(Work required) Nothing in the entries may differ when you return them.
——————
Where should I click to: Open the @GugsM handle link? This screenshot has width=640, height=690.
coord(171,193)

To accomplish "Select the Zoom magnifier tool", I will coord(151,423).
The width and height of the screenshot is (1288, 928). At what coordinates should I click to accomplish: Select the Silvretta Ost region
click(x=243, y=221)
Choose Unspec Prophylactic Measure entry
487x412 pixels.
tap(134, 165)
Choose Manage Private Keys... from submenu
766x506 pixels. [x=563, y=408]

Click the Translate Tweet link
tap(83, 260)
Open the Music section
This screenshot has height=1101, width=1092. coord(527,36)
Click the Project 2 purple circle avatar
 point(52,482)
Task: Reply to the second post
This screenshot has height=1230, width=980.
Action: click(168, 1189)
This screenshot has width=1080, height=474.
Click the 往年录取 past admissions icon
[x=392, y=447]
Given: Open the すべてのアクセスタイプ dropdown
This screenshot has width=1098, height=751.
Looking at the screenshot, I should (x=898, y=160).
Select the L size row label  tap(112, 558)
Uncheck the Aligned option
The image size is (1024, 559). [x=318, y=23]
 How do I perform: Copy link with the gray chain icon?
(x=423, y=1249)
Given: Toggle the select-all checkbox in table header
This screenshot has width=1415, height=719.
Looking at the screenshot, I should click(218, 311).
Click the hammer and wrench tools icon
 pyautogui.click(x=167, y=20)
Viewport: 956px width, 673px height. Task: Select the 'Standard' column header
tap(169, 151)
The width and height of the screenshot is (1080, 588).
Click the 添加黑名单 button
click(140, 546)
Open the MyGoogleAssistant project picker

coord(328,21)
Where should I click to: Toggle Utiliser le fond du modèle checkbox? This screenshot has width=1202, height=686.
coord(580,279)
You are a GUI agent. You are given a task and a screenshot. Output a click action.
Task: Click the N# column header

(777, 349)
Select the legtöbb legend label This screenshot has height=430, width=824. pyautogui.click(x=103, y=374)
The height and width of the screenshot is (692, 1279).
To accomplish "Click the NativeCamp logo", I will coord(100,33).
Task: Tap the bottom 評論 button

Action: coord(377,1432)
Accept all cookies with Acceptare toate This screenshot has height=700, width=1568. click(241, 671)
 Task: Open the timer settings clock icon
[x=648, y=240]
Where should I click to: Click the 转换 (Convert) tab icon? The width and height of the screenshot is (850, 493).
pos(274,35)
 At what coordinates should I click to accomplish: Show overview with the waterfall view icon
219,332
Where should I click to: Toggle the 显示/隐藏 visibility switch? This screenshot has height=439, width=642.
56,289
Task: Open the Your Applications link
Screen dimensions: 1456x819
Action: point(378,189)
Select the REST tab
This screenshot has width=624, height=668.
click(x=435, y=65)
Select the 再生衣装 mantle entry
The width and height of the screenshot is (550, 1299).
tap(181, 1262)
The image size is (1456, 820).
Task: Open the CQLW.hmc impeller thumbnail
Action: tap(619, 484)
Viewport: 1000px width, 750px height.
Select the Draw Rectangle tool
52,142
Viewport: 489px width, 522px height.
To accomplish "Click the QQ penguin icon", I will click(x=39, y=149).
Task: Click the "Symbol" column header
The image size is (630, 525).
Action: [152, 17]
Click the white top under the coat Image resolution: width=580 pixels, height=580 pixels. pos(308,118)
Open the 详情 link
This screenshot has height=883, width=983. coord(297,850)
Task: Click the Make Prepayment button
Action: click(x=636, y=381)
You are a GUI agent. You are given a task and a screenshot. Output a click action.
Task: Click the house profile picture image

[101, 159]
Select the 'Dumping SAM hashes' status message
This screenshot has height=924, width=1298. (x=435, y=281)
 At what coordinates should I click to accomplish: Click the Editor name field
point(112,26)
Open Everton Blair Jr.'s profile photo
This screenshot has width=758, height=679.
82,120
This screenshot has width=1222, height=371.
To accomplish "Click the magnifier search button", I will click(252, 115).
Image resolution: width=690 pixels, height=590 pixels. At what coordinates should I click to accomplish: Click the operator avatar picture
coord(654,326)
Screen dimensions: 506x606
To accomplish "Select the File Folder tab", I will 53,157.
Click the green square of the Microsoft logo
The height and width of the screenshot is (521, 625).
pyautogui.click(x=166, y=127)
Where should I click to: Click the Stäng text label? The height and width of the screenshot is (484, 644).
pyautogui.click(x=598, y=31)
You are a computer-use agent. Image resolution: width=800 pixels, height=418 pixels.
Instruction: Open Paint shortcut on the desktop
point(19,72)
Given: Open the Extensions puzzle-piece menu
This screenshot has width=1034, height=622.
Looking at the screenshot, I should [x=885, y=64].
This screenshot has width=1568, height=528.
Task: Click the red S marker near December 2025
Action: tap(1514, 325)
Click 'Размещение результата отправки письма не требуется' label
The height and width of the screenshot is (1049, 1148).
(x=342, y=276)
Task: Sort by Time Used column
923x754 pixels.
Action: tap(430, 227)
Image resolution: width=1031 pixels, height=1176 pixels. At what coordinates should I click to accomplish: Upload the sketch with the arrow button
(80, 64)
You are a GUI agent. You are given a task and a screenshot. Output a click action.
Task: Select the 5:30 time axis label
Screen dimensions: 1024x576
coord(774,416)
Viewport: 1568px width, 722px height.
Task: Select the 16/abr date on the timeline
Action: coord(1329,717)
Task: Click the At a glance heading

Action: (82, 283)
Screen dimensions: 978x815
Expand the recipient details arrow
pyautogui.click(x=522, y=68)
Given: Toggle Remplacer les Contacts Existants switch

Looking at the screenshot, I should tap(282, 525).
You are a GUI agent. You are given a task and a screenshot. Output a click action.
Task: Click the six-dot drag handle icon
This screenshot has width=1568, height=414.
——————
(Response to the task)
Where should I click to: Open the @GugsM handle link? This screenshot has width=640, height=690.
coord(171,193)

To accomplish "Select the Zoom magnifier tool", I will coord(151,423).
The width and height of the screenshot is (1288, 928). At what coordinates should I click to accomplish: Select the Silvretta Ost region
click(x=243, y=221)
Choose Unspec Prophylactic Measure entry
487x412 pixels.
tap(134, 165)
Choose Manage Private Keys... from submenu
766x506 pixels. [x=563, y=408]

Click the Translate Tweet link
tap(83, 260)
Open the Music section
This screenshot has height=1101, width=1092. coord(527,36)
Click the Project 2 purple circle avatar
 point(52,482)
Task: Reply to the second post
This screenshot has height=1230, width=980.
Action: click(168, 1189)
This screenshot has width=1080, height=474.
Click the 往年录取 past admissions icon
[x=392, y=447]
Given: Open the すべてのアクセスタイプ dropdown
This screenshot has width=1098, height=751.
Looking at the screenshot, I should (x=898, y=160).
Select the L size row label  tap(112, 558)
Uncheck the Aligned option
The image size is (1024, 559). [x=318, y=23]
 How do I perform: Copy link with the gray chain icon?
(x=423, y=1249)
Given: Toggle the select-all checkbox in table header
This screenshot has width=1415, height=719.
Looking at the screenshot, I should click(218, 311).
Click the hammer and wrench tools icon
 pyautogui.click(x=167, y=20)
Viewport: 956px width, 673px height. Task: Select the 'Standard' column header
tap(169, 151)
The width and height of the screenshot is (1080, 588).
Click the 添加黑名单 button
click(140, 546)
Open the MyGoogleAssistant project picker

coord(328,21)
Where should I click to: Toggle Utiliser le fond du modèle checkbox? This screenshot has width=1202, height=686.
coord(580,279)
You are a GUI agent. You are given a task and a screenshot. Output a click action.
Task: Click the N# column header

(777, 349)
Select the legtöbb legend label This screenshot has height=430, width=824. pyautogui.click(x=103, y=374)
The height and width of the screenshot is (692, 1279).
To accomplish "Click the NativeCamp logo", I will coord(100,33).
Task: Tap the bottom 評論 button

Action: coord(377,1432)
Accept all cookies with Acceptare toate This screenshot has height=700, width=1568. click(241, 671)
 Task: Open the timer settings clock icon
[x=648, y=240]
Where should I click to: Click the 转换 (Convert) tab icon? The width and height of the screenshot is (850, 493).
pos(274,35)
 At what coordinates should I click to accomplish: Show overview with the waterfall view icon
219,332
Where should I click to: Toggle the 显示/隐藏 visibility switch? This screenshot has height=439, width=642.
56,289
Task: Open the Your Applications link
Screen dimensions: 1456x819
Action: point(378,189)
Select the REST tab
This screenshot has width=624, height=668.
click(x=435, y=65)
Select the 再生衣装 mantle entry
The width and height of the screenshot is (550, 1299).
tap(181, 1262)
The image size is (1456, 820).
Task: Open the CQLW.hmc impeller thumbnail
Action: tap(619, 484)
Viewport: 1000px width, 750px height.
Select the Draw Rectangle tool
52,142
Viewport: 489px width, 522px height.
To accomplish "Click the QQ penguin icon", I will click(x=39, y=149).
Task: Click the "Symbol" column header
The image size is (630, 525).
Action: [152, 17]
Click the white top under the coat Image resolution: width=580 pixels, height=580 pixels. pos(308,118)
Open the 详情 link
This screenshot has height=883, width=983. coord(297,850)
Task: Click the Make Prepayment button
Action: click(x=636, y=381)
You are a GUI agent. You are given a task and a screenshot. Output a click action.
Task: Click the house profile picture image

[101, 159]
Select the 'Dumping SAM hashes' status message
This screenshot has height=924, width=1298. (x=435, y=281)
 At what coordinates should I click to accomplish: Click the Editor name field
point(112,26)
Open Everton Blair Jr.'s profile photo
This screenshot has width=758, height=679.
82,120
This screenshot has width=1222, height=371.
To accomplish "Click the magnifier search button", I will click(252, 115).
Image resolution: width=690 pixels, height=590 pixels. At what coordinates should I click to accomplish: Click the operator avatar picture
coord(654,326)
Screen dimensions: 506x606
To accomplish "Select the File Folder tab", I will 53,157.
Click the green square of the Microsoft logo
The height and width of the screenshot is (521, 625).
pyautogui.click(x=166, y=127)
Where should I click to: Click the Stäng text label? The height and width of the screenshot is (484, 644).
pyautogui.click(x=598, y=31)
You are a computer-use agent. Image resolution: width=800 pixels, height=418 pixels.
Instruction: Open Paint shortcut on the desktop
point(19,72)
Given: Open the Extensions puzzle-piece menu
This screenshot has width=1034, height=622.
Looking at the screenshot, I should [x=885, y=64].
This screenshot has width=1568, height=528.
Task: Click the red S marker near December 2025
Action: tap(1514, 325)
Click 'Размещение результата отправки письма не требуется' label
The height and width of the screenshot is (1049, 1148).
(x=342, y=276)
Task: Sort by Time Used column
923x754 pixels.
Action: tap(430, 227)
Image resolution: width=1031 pixels, height=1176 pixels. At what coordinates should I click to accomplish: Upload the sketch with the arrow button
(80, 64)
You are a GUI agent. You are given a task and a screenshot. Output a click action.
Task: Select the 5:30 time axis label
Screen dimensions: 1024x576
coord(774,416)
Viewport: 1568px width, 722px height.
Task: Select the 16/abr date on the timeline
Action: coord(1329,717)
Task: Click the At a glance heading

Action: (82, 283)
Screen dimensions: 978x815
Expand the recipient details arrow
pyautogui.click(x=522, y=68)
Given: Toggle Remplacer les Contacts Existants switch

Looking at the screenshot, I should tap(282, 525).
You are a GUI agent. You are given a task and a screenshot. Output a click action.
Task: Click the six-dot drag handle icon
This screenshot has width=1568, height=414.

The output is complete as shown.